There are different ways to serve your spouse, including the sheriff’s service, private process server, and non-party service. If your husband/wife is in jail or you cannot find him/her, you will need to look for alternative methods. Ask the court clerk for help.
In many counties across Illinois, both spouses are required to submit a Financial Affidavit when ending their marriage. They need to disclose financial information on their:
- Debts and assets
- Credit card bills
- Income sources
- Mortgage expenses
The judge will decide child and spousal support awards based on financial disclosures. It also plays an important role in dividing marital property. Do not testify falsely or lie to judges about an affidavit unless you want to risk court sanctions.
How to Serve Divorce Papers in Illinois
Divorcing couples usually serve divorce papers by using a sheriff or private process server. Most people prefer hiring a sheriff because it is the most reliable way. Whether you use a process server or sheriff, you’ll have to file a proof of service after delivering divorce papers.
If neither of these options works for you, the court will probably permit you to hire a non-party (must be over 18 years of age) to serve the necessary forms to your spouse.
How to Get a Divorce in Illinois Without a Lawyer
Divorce doesn’t only damage to spouses and their children, but it also drains bank accounts. Even so, couples can save hundreds or thousands of dollars in their process by reaching an agreement and skipping a lawyer.
File Divorce Papers Online
Completing your divorce online through a divorce preparation service can save you a lot of money. This is where CompleteCase comes in!
With the help of this service, you will resolve your divorce case in an economical and accurate way. This innovative website is designed in such a way to let people prepare their divorce papers online. That can help them avoid costly lawyer fees and save time.
Here, you can get online divorce forms and state-specific papers along with simple instructions on how to file your documents. This will ensure that get your case done the right way. Assuming that you and your spouse have agreed on how the child custody, assets and debts will be divided, you need to use completed forms.
After a short interview that will clarify your needs, you will receive customized divorce documents soon. The papers are created based on relevant factors like your state, assets, marital property, and children. Use these completed forms when filing for divorce and save yourself a headache!
Illinois Divorce Common Questions
How is property divided in a divorce in Illinois?

• Recorded information
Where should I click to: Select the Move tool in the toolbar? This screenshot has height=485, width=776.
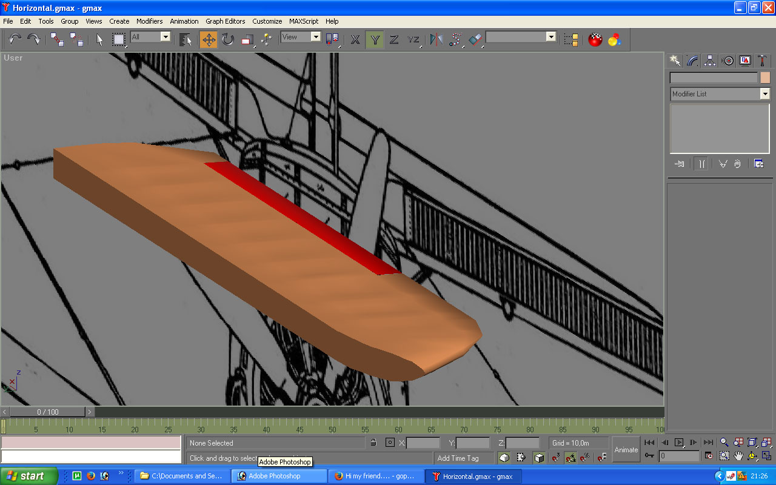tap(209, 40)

• Exercise instructions
1. In the Illinois divorce text, how old must a non-party be to serve the forms to a spouse?
2. Duplicate the part of the Illinois divorce text from "File Divorce Papers" up to and including "use completed forms.".
The lines after the text aren't needed for anything here.

• Answers to the problems
1. Over 18 years of age.

2.
File Divorce Papers Online
Completing your divorce online through a divorce preparation service can save you a lot of money. This is where CompleteCase comes in!
With the help of this service, you will resolve your divorce case in an economical and accurate way. This innovative website is designed in such a way to let people prepare their divorce papers online. That can help them avoid costly lawyer fees and save time.
Here, you can get online divorce forms and state-specific papers along with simple instructions on how to file your documents. This will ensure that get your case done the right way. Assuming that you and your spouse have agreed on how the child custody, assets and debts will be divided, you need to use completed forms.